Abstract (and full text, if you don't mind paying or have an institutional
subscription) of the published paper:
<http://pre.aps.org/abstract/PRE/v84/i1/e011130>

Preprint in the arXiv:
<http://arxiv.org/PS_cache/arxiv/pdf/1102/1102.3931v2.pdf>

Discussion at HN a few days ago: <http://news.ycombinator.com/item?id=2805125>

Can't we please stop linking to physorg blogspam? Please?

------
FaceKicker
> Scientists at Rensselaer Polytechnic Institute have found that when just 10
> percent of the population holds an unshakable belief, their belief will
> always be adopted by the majority of the society.
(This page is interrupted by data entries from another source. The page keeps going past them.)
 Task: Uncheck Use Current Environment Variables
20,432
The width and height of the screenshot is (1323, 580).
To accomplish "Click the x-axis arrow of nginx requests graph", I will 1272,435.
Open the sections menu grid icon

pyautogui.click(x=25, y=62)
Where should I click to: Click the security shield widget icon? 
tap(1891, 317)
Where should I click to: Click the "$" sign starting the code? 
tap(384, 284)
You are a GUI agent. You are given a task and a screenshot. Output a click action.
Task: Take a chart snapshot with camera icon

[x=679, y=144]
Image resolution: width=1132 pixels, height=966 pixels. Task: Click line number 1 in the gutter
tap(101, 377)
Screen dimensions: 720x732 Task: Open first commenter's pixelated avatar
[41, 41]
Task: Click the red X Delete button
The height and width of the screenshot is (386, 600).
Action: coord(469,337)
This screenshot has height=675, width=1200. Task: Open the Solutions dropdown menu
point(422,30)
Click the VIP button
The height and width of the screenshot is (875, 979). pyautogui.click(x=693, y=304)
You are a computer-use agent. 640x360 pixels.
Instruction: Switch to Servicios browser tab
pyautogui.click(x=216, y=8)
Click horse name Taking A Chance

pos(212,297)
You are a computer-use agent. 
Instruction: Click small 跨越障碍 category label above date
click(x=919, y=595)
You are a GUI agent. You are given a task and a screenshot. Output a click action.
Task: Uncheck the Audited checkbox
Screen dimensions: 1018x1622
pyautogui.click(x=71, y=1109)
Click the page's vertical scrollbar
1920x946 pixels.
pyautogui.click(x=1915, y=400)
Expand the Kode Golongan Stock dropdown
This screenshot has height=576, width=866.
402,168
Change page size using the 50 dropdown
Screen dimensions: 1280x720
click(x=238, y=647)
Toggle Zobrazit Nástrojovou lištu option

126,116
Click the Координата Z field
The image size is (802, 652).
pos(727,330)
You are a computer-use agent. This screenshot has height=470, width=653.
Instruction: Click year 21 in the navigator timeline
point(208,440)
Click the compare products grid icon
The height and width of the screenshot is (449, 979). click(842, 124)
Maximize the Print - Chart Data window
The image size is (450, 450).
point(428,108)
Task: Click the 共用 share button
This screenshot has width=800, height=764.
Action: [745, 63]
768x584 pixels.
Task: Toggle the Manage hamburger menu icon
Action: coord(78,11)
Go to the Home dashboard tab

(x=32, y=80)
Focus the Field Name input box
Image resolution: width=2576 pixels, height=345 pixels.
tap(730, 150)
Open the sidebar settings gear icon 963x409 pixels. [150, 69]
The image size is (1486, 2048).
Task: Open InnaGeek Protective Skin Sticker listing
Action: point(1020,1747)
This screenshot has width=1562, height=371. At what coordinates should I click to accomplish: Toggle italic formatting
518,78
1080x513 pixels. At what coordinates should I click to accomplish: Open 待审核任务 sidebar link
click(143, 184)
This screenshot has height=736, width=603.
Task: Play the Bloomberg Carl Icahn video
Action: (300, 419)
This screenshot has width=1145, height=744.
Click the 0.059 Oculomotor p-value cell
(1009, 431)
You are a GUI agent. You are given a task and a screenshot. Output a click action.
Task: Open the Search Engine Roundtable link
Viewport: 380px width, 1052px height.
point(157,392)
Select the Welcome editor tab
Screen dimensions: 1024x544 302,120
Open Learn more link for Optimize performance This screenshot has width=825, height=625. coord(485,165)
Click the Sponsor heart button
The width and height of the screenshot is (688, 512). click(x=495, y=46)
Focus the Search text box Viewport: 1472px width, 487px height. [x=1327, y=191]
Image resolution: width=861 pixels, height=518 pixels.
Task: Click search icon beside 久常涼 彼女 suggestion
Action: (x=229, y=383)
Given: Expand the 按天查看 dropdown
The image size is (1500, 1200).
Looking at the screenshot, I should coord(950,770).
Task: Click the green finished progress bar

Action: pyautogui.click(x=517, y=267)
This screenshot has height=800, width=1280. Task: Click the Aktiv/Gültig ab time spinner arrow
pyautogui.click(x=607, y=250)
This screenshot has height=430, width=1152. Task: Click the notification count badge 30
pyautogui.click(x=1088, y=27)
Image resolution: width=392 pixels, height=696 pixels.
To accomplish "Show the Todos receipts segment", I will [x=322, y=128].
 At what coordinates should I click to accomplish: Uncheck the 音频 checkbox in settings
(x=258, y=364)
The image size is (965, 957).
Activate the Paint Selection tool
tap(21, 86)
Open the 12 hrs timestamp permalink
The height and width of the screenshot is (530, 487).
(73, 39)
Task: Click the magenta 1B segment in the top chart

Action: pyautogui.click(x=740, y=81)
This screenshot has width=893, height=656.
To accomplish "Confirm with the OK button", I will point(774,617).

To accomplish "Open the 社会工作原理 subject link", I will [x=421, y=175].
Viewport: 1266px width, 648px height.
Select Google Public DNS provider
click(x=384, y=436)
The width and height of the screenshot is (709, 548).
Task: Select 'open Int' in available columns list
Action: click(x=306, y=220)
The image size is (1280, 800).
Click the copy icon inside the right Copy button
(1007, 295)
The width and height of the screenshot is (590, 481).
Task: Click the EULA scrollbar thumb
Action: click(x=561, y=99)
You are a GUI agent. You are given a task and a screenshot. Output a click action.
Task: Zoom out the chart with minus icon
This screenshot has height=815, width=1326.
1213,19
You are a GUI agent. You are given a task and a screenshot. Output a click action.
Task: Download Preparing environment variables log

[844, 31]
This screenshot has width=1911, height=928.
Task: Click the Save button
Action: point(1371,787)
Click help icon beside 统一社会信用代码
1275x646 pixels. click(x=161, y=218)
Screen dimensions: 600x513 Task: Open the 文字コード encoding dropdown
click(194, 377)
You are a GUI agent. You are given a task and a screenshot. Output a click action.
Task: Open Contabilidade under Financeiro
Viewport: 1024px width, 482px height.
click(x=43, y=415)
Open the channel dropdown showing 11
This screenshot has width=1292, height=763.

Um, surely this statement needs to be qualified in some way? For example, I'd
guess that over 10% of the population is "unshakably" pro-life, and over 10%
of the population is unshakably pro-choice, and yet it is impossible that both
beliefs will become held by the majority of society.

------
scarmig
As I was reading the article, it became clearer and clearer that it had
increasingly serious issues. I got to thinking to myself, "Please, whoever
wrote this paper, please don't be physicists stepping outside their domain and
making the rest of us in physics look like fools."

Then I saw. Physica Review E.

=(

------
p4bl0
Then every political opinion that more than 10% of the population strongly
believe in should have the majority at some point, all of them. It seems that
this is a simple and obvious counter-example.